FDA clearance for low-level laser devices (LLLT) means the device was cleared as safe, not that it was proven effective. The FDA's 510(k) pathway clears devices that are substantially equivalent to a predicate device, which is a different and much lower bar than a drug approval [9].

Does platelet-rich plasma (PRP) work for androgenic alopecia?

PRP involves drawing your own blood, spinning it to concentrate growth factors in the plasma, and injecting that into your scalp. The theory is reasonable: growth factors like PDGF and VEGF are genuinely involved in the anagen phase. The data is messier.

A 2019 systematic review in Dermatologic Surgery analyzed 19 studies and found statistically significant improvements in hair density in most trials, but also noted that PRP preparation varied enormously between clinics, placebo controls were weak or absent in most studies, and the optimal number of sessions is unknown [10]. In plain terms: it probably does something, but we don't know how much, for how long, or who responds best.

Cost is a real barrier. Sessions typically run $500 to $2,000 each, and most protocols call for 3 initial sessions plus maintenance every 6-12 months. There is no insurance coverage. If money is tight, I'd spend it on proven medications first and revisit PRP only if medications fall short or are contraindicated.

One thing worth saying plainly: PRP is not a substitute for medical therapy if the underlying DHT-driven miniaturization continues. Growth factors can encourage follicle activity, but they don't stop the androgen-mediated damage.

When does a hair transplant make sense?

A hair transplant is the only treatment that permanently replaces lost hair. The two main techniques are follicular unit excision (FUE), where individual follicles are harvested one by one, and follicular unit transplantation (FUT), where a strip of scalp is removed and follicles are dissected out. FUE leaves no linear scar and has a faster recovery. FUT allows more follicles per session and may be better for patients needing high graft counts [11].

The average FUE procedure costs $4,000 to $20,000 in the US depending on the number of grafts and the clinic. Graft counts for meaningful coverage range from about 1,500 for a hairline to over 4,000 for extensive crown thinning.
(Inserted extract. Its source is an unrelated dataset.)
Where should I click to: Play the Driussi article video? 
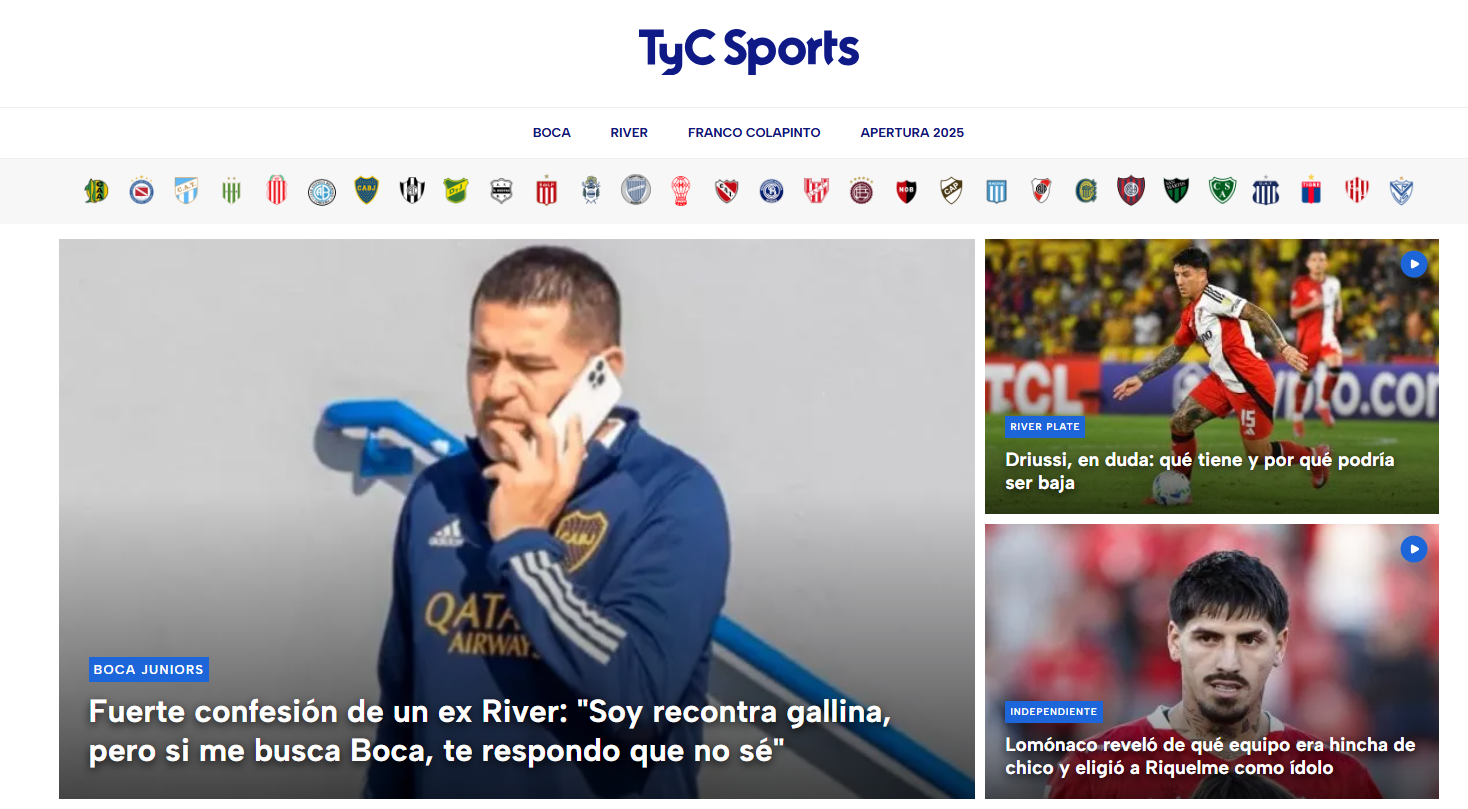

Results take 9-18 months to fully mature.

Here's what people miss: a transplant does not stop the underlying AGA. Hair transplanted from the back of your head (the donor zone) is DHT-resistant and keeps growing. But the surrounding native hair that wasn't transplanted continues to miniaturize. Without concurrent medical therapy, you can end up with transplanted islands surrounded by progressively thinning native hair, which looks unnatural. Most transplant surgeons recommend staying on finasteride or minoxidil indefinitely after surgery.

Transplants also require a stable donor supply. Someone at Norwood stage VI or VII with a depleted donor zone may not have enough follicles to achieve meaningful coverage. Good surgeons discuss this honestly before taking on a case. More detail is in our hair transplant guide.
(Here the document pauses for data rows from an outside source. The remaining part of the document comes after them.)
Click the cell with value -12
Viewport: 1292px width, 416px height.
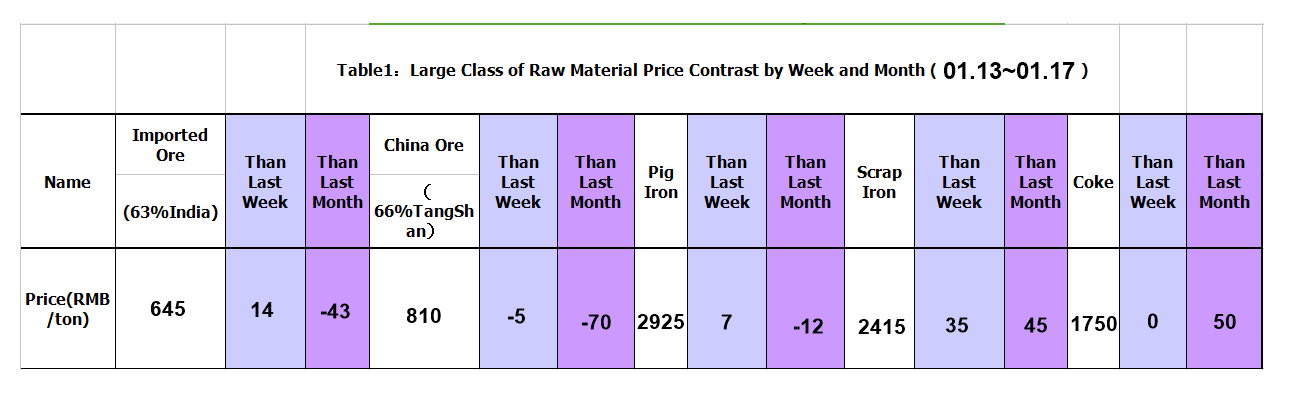(x=805, y=325)
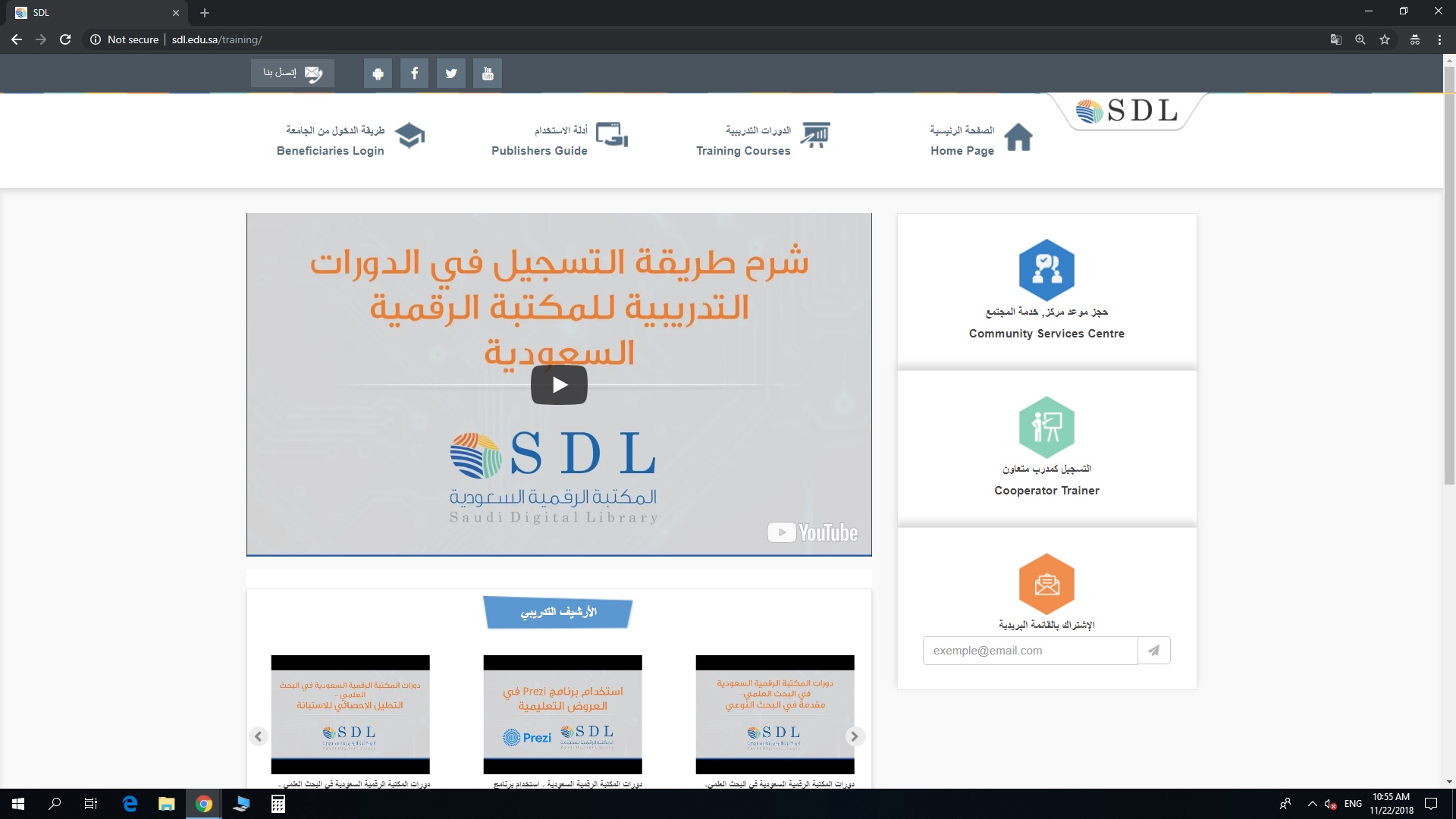Open the Prezi course video thumbnail

pyautogui.click(x=563, y=714)
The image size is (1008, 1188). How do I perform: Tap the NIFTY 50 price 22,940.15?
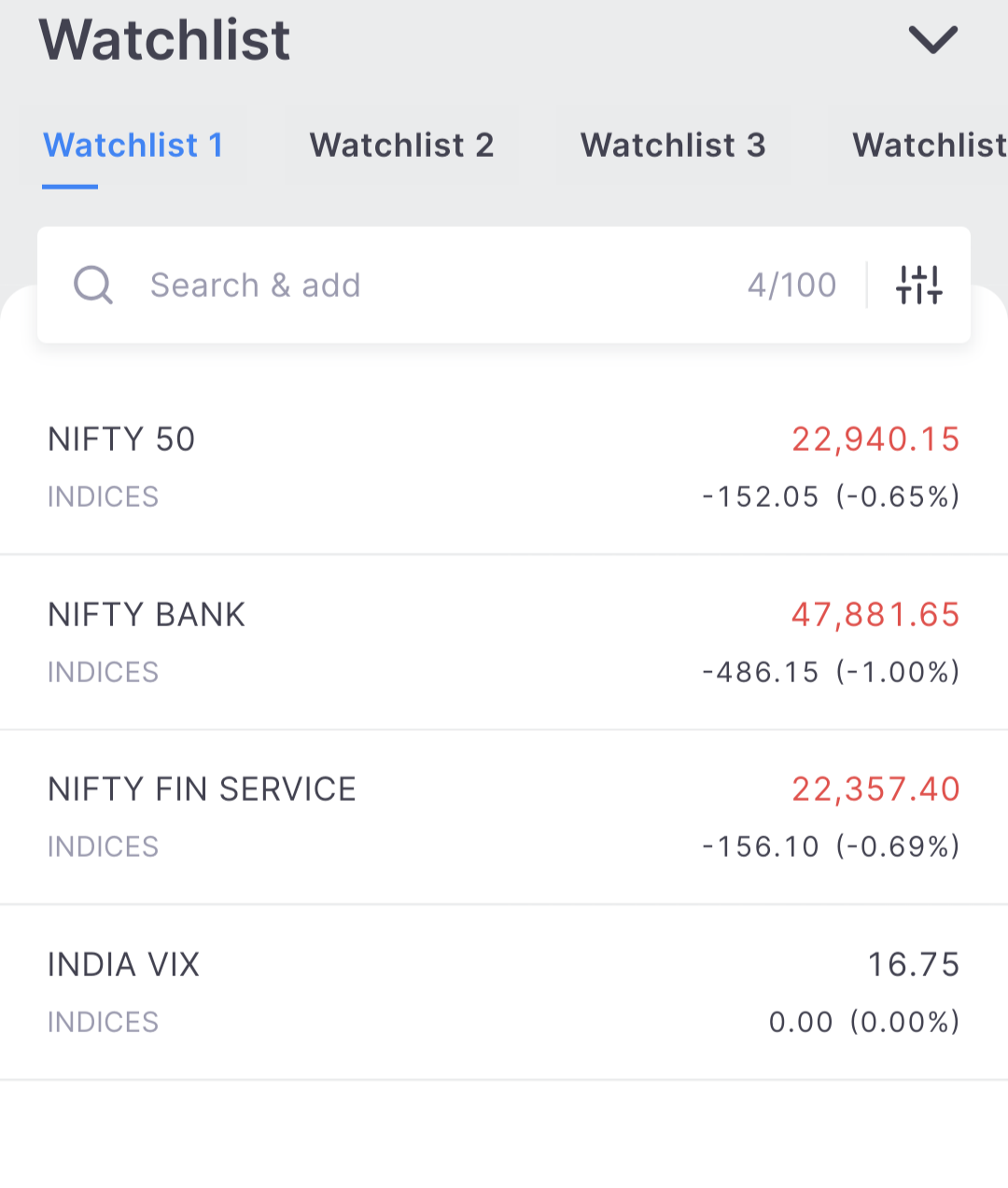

For women, transplants are an option but far less commonly done, because female pattern hair loss is typically diffuse rather than following a predictable recession pattern, and women's donor zones are less reliably DHT-resistant.

What about low-level laser therapy (LLLT)?

Low-level laser (or light) therapy devices, sold as laser combs, helmets, and caps, are cleared by the FDA as safe under the 510(k) pathway but not approved as effective drugs [9]. Several randomized trials have shown modest but statistically significant improvements in hair density compared to sham devices. A 2009 trial in the American Journal of Clinical Dermatology found a 39% increase in hair growth in the LLLT group versus 0% in the sham group over 26 weeks, though absolute hair counts were relatively small [12].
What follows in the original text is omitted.